Alternatively, if you plan to use the same options every time, you can stick all these options into a file named pytest.ini. This way, you only need to type pytest and the options will get automatically picked up from there. To use the same options as above, our file would look like this:

[pytest]
addopts = -vv --html=latest_test_results.html --self-contained-html

You can then open the generated HTML report — in our case, latest_test_results.html — in your favorite Web browser and you’ll see an interactive document like this.

Collecting Test Coverage

Another topic I find interesting is measuring code coverage. A generic definition of coverage is: did your tests exercise all the code that was written? If so, we say the tests achieved full coverage. There are many measures of coverage, and this page from Guru99 serves as a nice introduction.

There are Python tools for measuring test coverage including a pytest-cov package. This is a fairly thin wrapper around the coverage package that plays well with pytest. Both these tools by default only collect statement (or line) coverage, though they can also be configured for branch coverage.

You can add coverage collection and reporting options either when running pytest or in your pytest.ini file. For example:

[pytest]
addopts = -vv --html=latest_test_results.html --self-contained-html
              --cov=matrix_tools --cov-config=.coveragerc --cov-report html:coverage_results

Notice we are using a separate configuration file called .coveragerc where we are omitting the tests folder (why get coverage for the tests themselves?) and adding branch coverage to our collected output.

[run]
omit = tests/*
branch = True

Again, you can look at the HTML report generated for coverage. There is no self-contained option here, so go to the folder where the files were generated (in our case, coverage_results), find the index.html file, and navigate from there.

Notice that we do not have full coverage because we tested the input case where the matrices were 2D but different shape, but not the other cases where either of the individual matrices was not 2D. As homework, add tests for that and you should see full test coverage!

Linting Your Code

Now that we’ve built up to writing our own module for adding matrices, it’s time to put our source code through some static checks.

pylint and Flake8 are the two most popular linting tools in Python. You can learn more at this awesome post by luminousmen.

For this post I will use Flake8, which partly gets its name because it checks against the PEP8 style guide for Python code. You can also install flake8-html to generate HTML reports (see a pattern here?).

The commands to lint your code would look as follows.

# Prints to shell
flake8 matrix_tools

# Generates HTML report (requires flake8-html)
flake8 --format=html --htmldir=flake-report matrix_tools

# In the command above, the report gets saved to the flake-report folder

If we look at the output, we find some actionable coding standards fixes for our source file matrix_tools/basic_setup.py. Fix them if you’d like, run the linter again, and check the new results.

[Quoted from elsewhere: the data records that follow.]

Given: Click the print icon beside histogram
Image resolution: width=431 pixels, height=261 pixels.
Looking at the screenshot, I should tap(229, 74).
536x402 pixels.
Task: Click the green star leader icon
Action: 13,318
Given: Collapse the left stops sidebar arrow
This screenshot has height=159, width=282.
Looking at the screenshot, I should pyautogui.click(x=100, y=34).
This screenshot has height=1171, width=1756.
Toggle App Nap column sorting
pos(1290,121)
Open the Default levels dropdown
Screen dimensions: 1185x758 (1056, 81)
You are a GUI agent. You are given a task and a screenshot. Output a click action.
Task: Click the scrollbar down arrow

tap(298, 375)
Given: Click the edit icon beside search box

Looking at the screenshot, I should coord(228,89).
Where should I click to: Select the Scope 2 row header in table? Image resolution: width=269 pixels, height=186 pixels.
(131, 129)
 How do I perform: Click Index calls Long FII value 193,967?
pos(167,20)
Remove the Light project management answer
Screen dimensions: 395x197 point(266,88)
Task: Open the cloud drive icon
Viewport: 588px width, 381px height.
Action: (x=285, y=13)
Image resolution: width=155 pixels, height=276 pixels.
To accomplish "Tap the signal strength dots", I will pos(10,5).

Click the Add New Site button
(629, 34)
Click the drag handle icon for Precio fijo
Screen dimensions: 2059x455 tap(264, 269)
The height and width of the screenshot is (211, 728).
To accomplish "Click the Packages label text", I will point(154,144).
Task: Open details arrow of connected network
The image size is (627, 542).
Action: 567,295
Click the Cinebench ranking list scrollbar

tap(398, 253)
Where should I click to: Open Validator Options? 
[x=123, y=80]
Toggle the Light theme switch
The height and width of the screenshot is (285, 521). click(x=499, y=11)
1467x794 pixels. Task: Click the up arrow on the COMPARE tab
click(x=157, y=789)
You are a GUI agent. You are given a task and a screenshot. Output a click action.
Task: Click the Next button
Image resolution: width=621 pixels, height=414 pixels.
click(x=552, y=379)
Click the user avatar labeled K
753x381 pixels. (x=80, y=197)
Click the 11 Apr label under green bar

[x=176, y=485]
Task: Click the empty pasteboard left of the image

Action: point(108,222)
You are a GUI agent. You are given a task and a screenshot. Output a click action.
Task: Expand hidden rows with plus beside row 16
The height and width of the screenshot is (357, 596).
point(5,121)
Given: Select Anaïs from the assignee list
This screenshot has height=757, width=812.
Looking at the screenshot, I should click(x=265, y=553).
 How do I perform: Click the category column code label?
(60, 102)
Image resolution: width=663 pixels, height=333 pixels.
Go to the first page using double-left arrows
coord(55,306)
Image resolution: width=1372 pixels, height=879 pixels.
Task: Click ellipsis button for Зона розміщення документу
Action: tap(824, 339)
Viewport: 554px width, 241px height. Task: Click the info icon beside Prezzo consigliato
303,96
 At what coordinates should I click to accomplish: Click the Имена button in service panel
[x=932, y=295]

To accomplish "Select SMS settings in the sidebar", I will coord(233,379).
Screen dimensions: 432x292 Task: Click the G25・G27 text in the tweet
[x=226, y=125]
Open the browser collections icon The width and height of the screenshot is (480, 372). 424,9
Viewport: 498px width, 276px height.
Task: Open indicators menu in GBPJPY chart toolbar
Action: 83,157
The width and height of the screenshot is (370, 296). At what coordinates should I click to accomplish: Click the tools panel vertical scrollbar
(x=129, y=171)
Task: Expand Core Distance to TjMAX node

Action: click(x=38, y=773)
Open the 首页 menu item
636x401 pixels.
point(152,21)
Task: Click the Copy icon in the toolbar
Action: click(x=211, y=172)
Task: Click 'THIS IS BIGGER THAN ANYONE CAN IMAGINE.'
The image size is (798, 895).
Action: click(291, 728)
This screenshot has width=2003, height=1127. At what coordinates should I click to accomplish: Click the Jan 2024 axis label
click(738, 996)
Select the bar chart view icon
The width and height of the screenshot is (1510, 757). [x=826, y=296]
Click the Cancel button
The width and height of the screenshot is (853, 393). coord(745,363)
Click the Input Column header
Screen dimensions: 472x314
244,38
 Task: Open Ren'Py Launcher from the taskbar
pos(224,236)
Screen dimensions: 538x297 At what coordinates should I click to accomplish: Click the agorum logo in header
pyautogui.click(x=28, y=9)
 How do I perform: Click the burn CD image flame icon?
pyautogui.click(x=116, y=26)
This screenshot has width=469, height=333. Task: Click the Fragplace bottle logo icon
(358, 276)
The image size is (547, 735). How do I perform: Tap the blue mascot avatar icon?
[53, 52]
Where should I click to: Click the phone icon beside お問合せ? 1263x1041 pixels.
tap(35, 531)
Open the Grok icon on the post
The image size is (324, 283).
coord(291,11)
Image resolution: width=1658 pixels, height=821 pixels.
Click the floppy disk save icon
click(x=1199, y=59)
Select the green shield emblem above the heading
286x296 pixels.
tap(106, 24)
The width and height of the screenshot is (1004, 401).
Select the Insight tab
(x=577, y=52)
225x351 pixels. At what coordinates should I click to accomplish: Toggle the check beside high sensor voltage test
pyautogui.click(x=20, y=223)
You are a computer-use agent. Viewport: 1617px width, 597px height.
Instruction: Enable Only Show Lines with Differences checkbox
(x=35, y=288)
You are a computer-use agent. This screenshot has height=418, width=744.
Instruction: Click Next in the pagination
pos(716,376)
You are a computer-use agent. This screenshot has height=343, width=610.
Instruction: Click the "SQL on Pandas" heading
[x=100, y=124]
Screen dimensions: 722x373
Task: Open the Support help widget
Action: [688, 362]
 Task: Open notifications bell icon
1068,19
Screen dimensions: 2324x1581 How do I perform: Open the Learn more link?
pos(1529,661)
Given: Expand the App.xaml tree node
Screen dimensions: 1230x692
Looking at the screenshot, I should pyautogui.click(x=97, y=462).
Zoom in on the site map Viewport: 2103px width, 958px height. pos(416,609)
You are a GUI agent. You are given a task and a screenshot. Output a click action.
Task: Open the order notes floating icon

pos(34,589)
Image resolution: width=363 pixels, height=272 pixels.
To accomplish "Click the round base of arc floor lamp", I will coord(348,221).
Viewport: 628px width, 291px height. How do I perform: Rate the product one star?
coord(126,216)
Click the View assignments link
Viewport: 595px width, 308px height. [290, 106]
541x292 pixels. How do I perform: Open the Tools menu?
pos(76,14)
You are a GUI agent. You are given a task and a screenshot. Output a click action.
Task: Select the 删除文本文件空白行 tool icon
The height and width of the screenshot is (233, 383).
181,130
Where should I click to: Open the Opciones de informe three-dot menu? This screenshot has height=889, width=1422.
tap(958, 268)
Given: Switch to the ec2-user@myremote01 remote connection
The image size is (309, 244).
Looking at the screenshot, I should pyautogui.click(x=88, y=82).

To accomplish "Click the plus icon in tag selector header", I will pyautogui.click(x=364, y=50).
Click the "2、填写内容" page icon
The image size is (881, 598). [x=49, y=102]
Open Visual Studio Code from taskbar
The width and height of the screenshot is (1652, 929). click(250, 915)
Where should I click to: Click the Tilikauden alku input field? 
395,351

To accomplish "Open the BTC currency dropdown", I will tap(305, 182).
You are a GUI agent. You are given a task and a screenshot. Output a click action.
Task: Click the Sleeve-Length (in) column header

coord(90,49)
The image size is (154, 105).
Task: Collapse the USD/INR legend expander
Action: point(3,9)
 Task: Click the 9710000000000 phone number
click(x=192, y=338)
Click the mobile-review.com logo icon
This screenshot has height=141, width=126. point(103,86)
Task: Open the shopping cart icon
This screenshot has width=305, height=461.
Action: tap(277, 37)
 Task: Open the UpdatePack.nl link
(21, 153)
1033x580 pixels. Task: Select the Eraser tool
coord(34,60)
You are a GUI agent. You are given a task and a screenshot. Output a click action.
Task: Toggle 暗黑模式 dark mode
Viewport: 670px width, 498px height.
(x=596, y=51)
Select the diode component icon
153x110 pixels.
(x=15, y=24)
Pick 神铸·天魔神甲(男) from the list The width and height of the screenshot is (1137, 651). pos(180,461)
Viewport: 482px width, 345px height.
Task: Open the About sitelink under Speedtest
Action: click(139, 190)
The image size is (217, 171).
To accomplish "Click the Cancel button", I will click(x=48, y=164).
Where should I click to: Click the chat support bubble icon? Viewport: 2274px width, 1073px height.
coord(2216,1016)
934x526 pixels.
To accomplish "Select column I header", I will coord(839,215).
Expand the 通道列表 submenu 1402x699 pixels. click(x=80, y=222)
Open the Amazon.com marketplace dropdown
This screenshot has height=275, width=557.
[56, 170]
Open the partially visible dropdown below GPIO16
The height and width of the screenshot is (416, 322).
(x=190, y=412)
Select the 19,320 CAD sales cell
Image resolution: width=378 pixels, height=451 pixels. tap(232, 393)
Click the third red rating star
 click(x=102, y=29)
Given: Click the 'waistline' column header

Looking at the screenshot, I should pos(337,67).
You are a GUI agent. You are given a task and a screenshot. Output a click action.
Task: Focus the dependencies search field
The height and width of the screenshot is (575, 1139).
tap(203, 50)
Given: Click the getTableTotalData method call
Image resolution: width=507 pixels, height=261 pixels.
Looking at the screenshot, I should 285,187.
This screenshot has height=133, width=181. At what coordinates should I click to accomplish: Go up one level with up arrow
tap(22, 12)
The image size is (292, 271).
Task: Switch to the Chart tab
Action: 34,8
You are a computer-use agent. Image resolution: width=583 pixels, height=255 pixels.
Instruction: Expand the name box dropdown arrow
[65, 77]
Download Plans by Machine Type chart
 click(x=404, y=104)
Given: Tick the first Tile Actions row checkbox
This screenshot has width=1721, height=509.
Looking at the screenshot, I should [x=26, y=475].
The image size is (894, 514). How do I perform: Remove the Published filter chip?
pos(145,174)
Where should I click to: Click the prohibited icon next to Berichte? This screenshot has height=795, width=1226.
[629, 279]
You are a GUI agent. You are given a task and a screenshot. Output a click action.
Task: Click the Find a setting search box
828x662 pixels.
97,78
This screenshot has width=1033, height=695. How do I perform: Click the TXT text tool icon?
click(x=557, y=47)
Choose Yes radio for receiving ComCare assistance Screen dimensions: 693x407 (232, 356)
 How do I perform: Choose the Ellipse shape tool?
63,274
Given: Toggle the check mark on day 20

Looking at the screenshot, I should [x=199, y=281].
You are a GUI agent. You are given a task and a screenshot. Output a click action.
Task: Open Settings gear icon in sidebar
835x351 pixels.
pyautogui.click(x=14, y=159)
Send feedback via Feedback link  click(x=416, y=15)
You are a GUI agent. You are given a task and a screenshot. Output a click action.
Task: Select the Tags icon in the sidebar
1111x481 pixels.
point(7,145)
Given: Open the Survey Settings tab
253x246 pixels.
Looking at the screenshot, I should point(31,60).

The generated HTML report from Flake8.
Pedantic? Yes. Useful? Absolutely.

Summary — What Next?

The code in this post is available at https://github.com/sea-bass/python-testing-ci.

Here we only did what is known as unit testing — that is, testing one function at a time — mostly because we only really wrote one function! However, real software usually has a whole system architecture of components that depend on each other. You will often see terms like integration testing, system testing, and acceptance testing as you go up the chain towards verifying your whole project. This post from Segue Technologies puts it nicely.

Finally, there is the big topic of continuous integration — in other words, can you automate a process wherein every time you change the code (or at some regular schedule), your tests are run automatically so you can analyze results and find issues before it’s too late? Expect a post on continuous integration soon!

0 thoughts on “Testing Python Code”

Pingback: Continuous Integration with GitHub, Docker, and Jenkins – Robotic Sea Bass
Ketan says:

June 8, 2020 at 7:23 pm

The testing library Hypothesis looks interesting:

https://hypothesis.readthedocs.io/en/latest/index.html

but I have not had a project where I can try it out.